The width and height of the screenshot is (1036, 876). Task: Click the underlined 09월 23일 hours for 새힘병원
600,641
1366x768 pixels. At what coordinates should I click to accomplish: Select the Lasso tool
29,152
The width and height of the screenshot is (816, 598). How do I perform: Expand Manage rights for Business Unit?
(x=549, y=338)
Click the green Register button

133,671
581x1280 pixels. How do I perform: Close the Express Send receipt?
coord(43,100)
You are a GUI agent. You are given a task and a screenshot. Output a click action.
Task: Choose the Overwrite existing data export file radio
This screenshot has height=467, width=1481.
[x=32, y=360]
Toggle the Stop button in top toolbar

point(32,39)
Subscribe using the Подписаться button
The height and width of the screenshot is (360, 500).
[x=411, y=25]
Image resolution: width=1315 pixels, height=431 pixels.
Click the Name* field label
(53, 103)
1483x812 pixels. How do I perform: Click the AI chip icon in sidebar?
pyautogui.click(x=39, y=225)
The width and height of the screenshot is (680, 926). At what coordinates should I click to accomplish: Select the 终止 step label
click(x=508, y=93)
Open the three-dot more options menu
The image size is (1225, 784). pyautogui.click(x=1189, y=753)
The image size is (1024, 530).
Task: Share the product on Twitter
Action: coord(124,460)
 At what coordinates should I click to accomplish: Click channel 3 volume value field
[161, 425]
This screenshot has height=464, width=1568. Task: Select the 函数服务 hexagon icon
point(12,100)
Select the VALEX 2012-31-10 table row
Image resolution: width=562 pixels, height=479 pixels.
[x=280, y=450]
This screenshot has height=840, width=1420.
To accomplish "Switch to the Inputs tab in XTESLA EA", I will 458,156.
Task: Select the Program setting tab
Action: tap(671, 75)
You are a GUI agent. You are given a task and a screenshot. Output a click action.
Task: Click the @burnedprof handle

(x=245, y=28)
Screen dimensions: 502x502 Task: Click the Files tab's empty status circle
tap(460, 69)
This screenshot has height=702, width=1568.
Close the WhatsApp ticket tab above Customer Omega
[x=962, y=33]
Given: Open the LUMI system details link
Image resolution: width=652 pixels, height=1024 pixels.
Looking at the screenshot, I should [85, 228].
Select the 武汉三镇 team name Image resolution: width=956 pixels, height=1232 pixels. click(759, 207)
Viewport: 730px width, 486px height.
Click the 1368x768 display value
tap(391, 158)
§
» **Task requirements**: Repeat the material word for word, leaving out no line.

» **Response to the task**:
The width and height of the screenshot is (1036, 876). Task: Click the underlined 09월 23일 hours for 새힘병원
600,641
1366x768 pixels. At what coordinates should I click to accomplish: Select the Lasso tool
29,152
The width and height of the screenshot is (816, 598). How do I perform: Expand Manage rights for Business Unit?
(x=549, y=338)
Click the green Register button

133,671
581x1280 pixels. How do I perform: Close the Express Send receipt?
coord(43,100)
You are a GUI agent. You are given a task and a screenshot. Output a click action.
Task: Choose the Overwrite existing data export file radio
This screenshot has height=467, width=1481.
[x=32, y=360]
Toggle the Stop button in top toolbar

point(32,39)
Subscribe using the Подписаться button
The height and width of the screenshot is (360, 500).
[x=411, y=25]
Image resolution: width=1315 pixels, height=431 pixels.
Click the Name* field label
(53, 103)
1483x812 pixels. How do I perform: Click the AI chip icon in sidebar?
pyautogui.click(x=39, y=225)
The width and height of the screenshot is (680, 926). At what coordinates should I click to accomplish: Select the 终止 step label
click(x=508, y=93)
Open the three-dot more options menu
The image size is (1225, 784). pyautogui.click(x=1189, y=753)
The image size is (1024, 530).
Task: Share the product on Twitter
Action: coord(124,460)
 At what coordinates should I click to accomplish: Click channel 3 volume value field
[161, 425]
This screenshot has height=464, width=1568. Task: Select the 函数服务 hexagon icon
point(12,100)
Select the VALEX 2012-31-10 table row
Image resolution: width=562 pixels, height=479 pixels.
[x=280, y=450]
This screenshot has height=840, width=1420.
To accomplish "Switch to the Inputs tab in XTESLA EA", I will 458,156.
Task: Select the Program setting tab
Action: tap(671, 75)
You are a GUI agent. You are given a task and a screenshot. Output a click action.
Task: Click the @burnedprof handle

(x=245, y=28)
Screen dimensions: 502x502 Task: Click the Files tab's empty status circle
tap(460, 69)
This screenshot has height=702, width=1568.
Close the WhatsApp ticket tab above Customer Omega
[x=962, y=33]
Given: Open the LUMI system details link
Image resolution: width=652 pixels, height=1024 pixels.
Looking at the screenshot, I should [85, 228].
Select the 武汉三镇 team name Image resolution: width=956 pixels, height=1232 pixels. click(759, 207)
Viewport: 730px width, 486px height.
Click the 1368x768 display value
tap(391, 158)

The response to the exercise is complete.